The budget also covers the cost to establish a Community Response Team to respond to public safety calls with people trained to deal with people in mental health crises. 

“This is an effort led by the Department of Social Services with a police officer, a firefighter/EMT, and a social worker working to respond to calls to individuals in crisis and depending on the details of the call, the team would adapt their response to best meet the critical needs of the person to ensure the safety of all parties involved,” Bowman said. 

A portion of the funding comes from the cigarette tax that has begun to be collected in Albemarle. 

Supervisor Diantha McKeel said the Community Response Team is a step in the right direction. 

“I am looking forward to an upcoming discussion among staff and the supervisors about how that team could be used to assist in our panhandling issues, many of who might fall into this category,” McKeel said. 

The recommended budget provides $275,000 in a reserve fund for a pilot project to run microtransit service on Pantops and U.S. 29 North.

Review the video of the first budget work session on the Board of Supervisors’ website.

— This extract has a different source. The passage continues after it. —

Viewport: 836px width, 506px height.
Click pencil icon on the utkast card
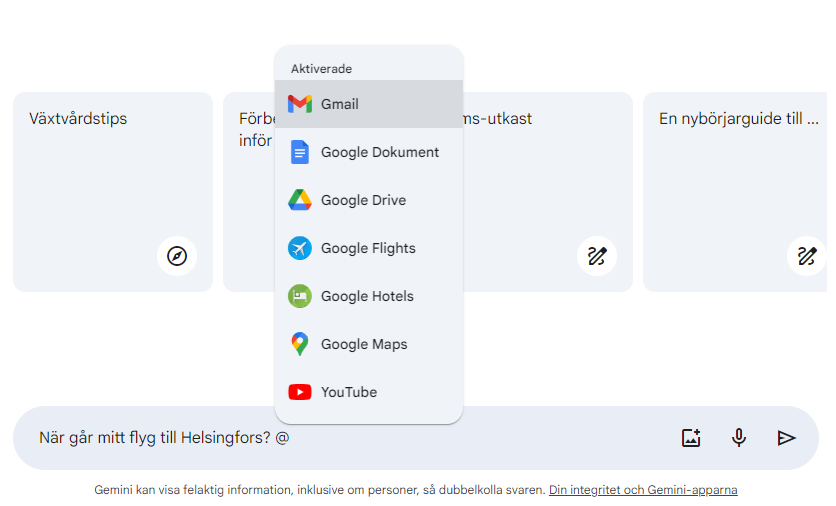point(597,256)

The second is not yet available, but the third is scheduled for Thursday at 8 a.m. (meeting info)

Today’s second shout-out goes to WTJU

Algorithms know how to put songs and artists together based on genre or beats per minute. But only people can make connections that engage your mind and warm your heart. The music on WTJU 91.1 FM is chosen by dozens and dozens of volunteer hosts -- music lovers like you who live right here in the Charlottesville area. Listener donations keep WTJU alive and thriving. In this era of algorithm-driven everything, go against the grain. Support freeform community radio on WTJU and get ready for the station’s 85th anniversary on April 1! Consider a donation at

New convenience center for Southern Albemarle likely to be delayed

Work continues to design a new place for people in southern Albemarle to drop off household waste and recycling. Albemarle’s current budget included $1.1 million for a “convenience center” to be built in Keene. The idea had been to open the center this fall, but the county’s director of Facilities and Environmental Services said there will be a delay. 

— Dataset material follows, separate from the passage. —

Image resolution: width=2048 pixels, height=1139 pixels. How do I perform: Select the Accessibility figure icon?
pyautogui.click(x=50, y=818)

“We are anticipating supply chain issues with some key elements including the trash compactors that will collect the tag-a-bag program as well as the containers themselves that collect the recyclables,” said Lance Stewart. “Everything’s made from steel.” 

The proposed FY23 budget proposed spending $180,500 for the first six months of operating at the new convenience center. The proposed capital improvement budget anticipates $1.62 million being spent in FY24 on a northern convenience center to serve U.S. 29 North. 

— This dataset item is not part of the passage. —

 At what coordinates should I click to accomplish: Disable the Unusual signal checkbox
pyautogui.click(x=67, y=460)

Site plans filed for 100 homes at River’s Edge and utility-scale solar project

Staff in the relevant Albemarle County departments have until April 21 to respond to two site plans for projects that have already been approved by the Board of Supervisors.

One of them is for 100 units along the North Fork of the Rivanna River at the northern edge of the county’s development area. The Board of Supervisors approved a rezoning for River’s Edge in August 2020 that will allow for 32 three-story buildings and two two-story buildings at a density of three dwelling units per acre. 

The other is for a utility scale solar facility on a 145 acre property that will generate 12.5 megawatts of electricity. The project on Route 53 southeast of Charlottesville will disturb about 90 of those acres. Supervisors approved a change to the zoning ordinance in June 2017 that allowed for solar panels to be installed in the rural area with a special use permit. 

Site plan for Rivanna Solar project (Credit: Adapture Renewables / Sierra Overhead Analytics)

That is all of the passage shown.